If events have non-zero probabilities, they cannot be both mutually exclusive AND independent. If A happens, it makes it impossible for B to happen (since they are ME), so A drastically affects B's probability (making them dependent)!

Key Takeaway: Conditional probability shrinks the sample space. Independence is a condition that must be mathematically verified using the multiplication rule \(P(A \cap B) = P(A)P(B)\).

Section 4: Visual Tools for Probability (Venn and Tree Diagrams)

These diagrams are essential for organizing information, especially when dealing with complex conditional problems or overlaps.

4.1 Venn Diagrams

Venn diagrams use overlapping circles within a rectangle (the sample space, S) to represent events and their relationships.

How to Use Venn Diagrams:

  1. Draw a rectangle (S) and circles for each event (A, B).
  2. Always start by filling in the intersection (\(A \cap B\)) first.
  3. Calculate the remaining part of A: \(P(A) - P(A \cap B)\).
  4. Calculate the remaining part of B: \(P(B) - P(A \cap B)\).
  5. Fill in the region outside the circles (\(A' \cap B'\)), ensuring all probabilities add up to 1.

Venn Diagram Reading:

  • \(A \cup B\): All numbers inside the circles A and B.
  • \(A' \cap B\): The area inside B but outside A (i.e., B happening, but A not).

4.2 Tree Diagrams

Tree diagrams are perfect for illustrating sequential events (when one event follows another, like drawing cards without replacement, or multi-stage trials).

Rules for Tree Diagrams:
  1. Branches: Label the branches with the probability of that event occurring.
  2. The "AND" Rule (Multiplication): To find the probability of a path (e.g., A followed by B), you multiply the probabilities along the path. (This uses the General Multiplication Rule: \(P(A \cap B) = P(A) \times P(B|A)\)).
  3. The "OR" Rule (Addition): If several paths lead to the desired final outcome (e.g., getting a 'Success' on the first try OR a 'Success' on the second try), you add the probabilities of those endpoint outcomes.
Using Tree Diagrams for Conditional Probability

Tree diagrams often involve conditional probabilities on the second set of branches (since the probability of the second event depends on the result of the first event).
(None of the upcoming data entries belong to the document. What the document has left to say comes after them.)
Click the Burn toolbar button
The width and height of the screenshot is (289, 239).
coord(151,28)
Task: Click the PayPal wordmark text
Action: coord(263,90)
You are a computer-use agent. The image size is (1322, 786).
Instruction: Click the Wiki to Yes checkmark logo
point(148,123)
If you want to find \(P(A|B)\), where B is an outcome that can happen via two different paths (Path 1: A and B; Path 2: A' and B), you must use the formula:

$$P(A|B) = \frac{P(A \cap B)}{P(B)}$$

1. Calculate \(P(A \cap B)\) by multiplying the probabilities along the correct branch (Path 1).
2. Calculate the denominator \(P(B)\) by adding the probabilities of all paths that lead to B (Path 1 + Path 2).
3. Divide!

This technique is often known as Total Probability or Bayes' Theorem precursor, and it is a common exam requirement. Practice identifying all paths that lead to the "given" event (B).
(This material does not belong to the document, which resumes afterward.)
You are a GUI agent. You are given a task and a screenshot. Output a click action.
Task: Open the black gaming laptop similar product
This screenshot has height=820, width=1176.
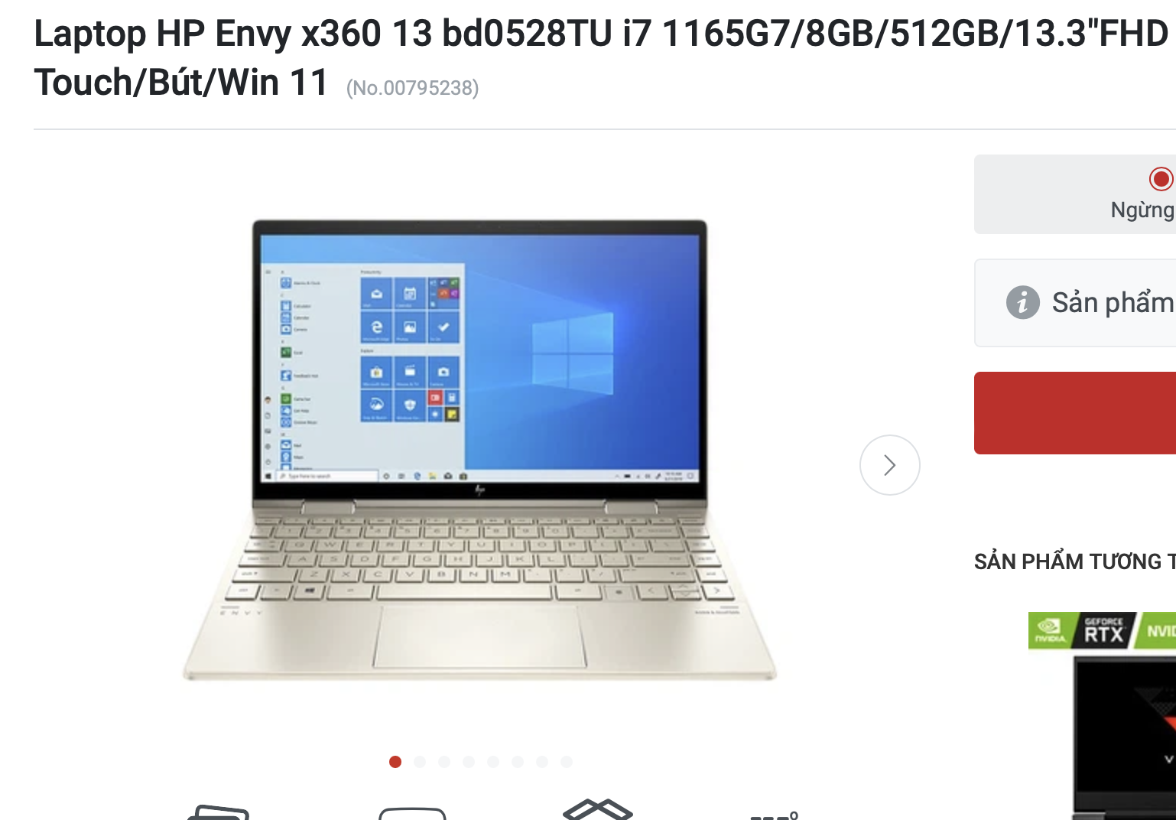[x=1125, y=737]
Key Takeaway: Venn Diagrams handle static overlaps well. Tree Diagrams handle sequential, conditional processes. Remember: Multiply along the branches; add the final outcomes.


Good luck! Probability can be challenging, but clear notation and systematic use of diagrams will lead you to success. Keep practicing those general addition and conditional probability formulas!